* _DATA_
╭──

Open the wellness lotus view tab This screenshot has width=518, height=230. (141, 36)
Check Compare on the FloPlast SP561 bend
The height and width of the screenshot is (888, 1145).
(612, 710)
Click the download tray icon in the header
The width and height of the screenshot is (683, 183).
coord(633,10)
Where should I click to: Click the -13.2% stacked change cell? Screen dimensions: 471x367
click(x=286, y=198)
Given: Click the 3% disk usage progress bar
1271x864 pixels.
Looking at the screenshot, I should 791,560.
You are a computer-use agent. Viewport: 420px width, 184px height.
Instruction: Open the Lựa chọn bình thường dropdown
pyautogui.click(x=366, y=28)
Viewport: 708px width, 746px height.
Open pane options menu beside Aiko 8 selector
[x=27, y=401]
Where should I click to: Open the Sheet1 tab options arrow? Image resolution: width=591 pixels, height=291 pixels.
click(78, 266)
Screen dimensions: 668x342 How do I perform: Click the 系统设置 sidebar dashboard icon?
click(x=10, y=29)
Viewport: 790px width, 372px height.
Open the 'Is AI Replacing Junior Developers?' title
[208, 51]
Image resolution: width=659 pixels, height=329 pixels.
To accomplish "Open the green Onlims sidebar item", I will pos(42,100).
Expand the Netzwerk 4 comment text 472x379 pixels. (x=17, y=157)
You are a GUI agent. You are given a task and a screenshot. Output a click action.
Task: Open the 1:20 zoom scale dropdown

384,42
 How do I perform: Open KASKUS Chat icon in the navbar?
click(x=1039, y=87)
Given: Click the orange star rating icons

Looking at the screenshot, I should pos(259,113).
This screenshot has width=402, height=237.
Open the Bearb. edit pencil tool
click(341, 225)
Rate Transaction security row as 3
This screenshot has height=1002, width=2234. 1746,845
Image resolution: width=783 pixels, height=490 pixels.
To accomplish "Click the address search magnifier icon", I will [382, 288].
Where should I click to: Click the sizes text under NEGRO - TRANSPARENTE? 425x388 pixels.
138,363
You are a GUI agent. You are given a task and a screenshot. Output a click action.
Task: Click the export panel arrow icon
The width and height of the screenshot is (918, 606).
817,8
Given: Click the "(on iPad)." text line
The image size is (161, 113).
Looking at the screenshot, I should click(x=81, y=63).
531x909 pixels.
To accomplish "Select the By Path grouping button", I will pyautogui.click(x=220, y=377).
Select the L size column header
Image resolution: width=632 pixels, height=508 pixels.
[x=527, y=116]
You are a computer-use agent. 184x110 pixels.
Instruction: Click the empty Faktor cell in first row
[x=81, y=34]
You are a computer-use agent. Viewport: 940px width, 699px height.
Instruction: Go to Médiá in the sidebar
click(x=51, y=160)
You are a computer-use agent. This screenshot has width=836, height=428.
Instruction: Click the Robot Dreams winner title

╰──

* _EXERCISE PROMPT_
"computer" is the word to look for; copy every line of the data that has it.

* _RESPONSE AREA_
You are a computer-use agent. Viewport: 420px width, 184px height.
You are a computer-use agent. 184x110 pixels.
You are a computer-use agent. Viewport: 940px width, 699px height.
You are a computer-use agent. This screenshot has width=836, height=428.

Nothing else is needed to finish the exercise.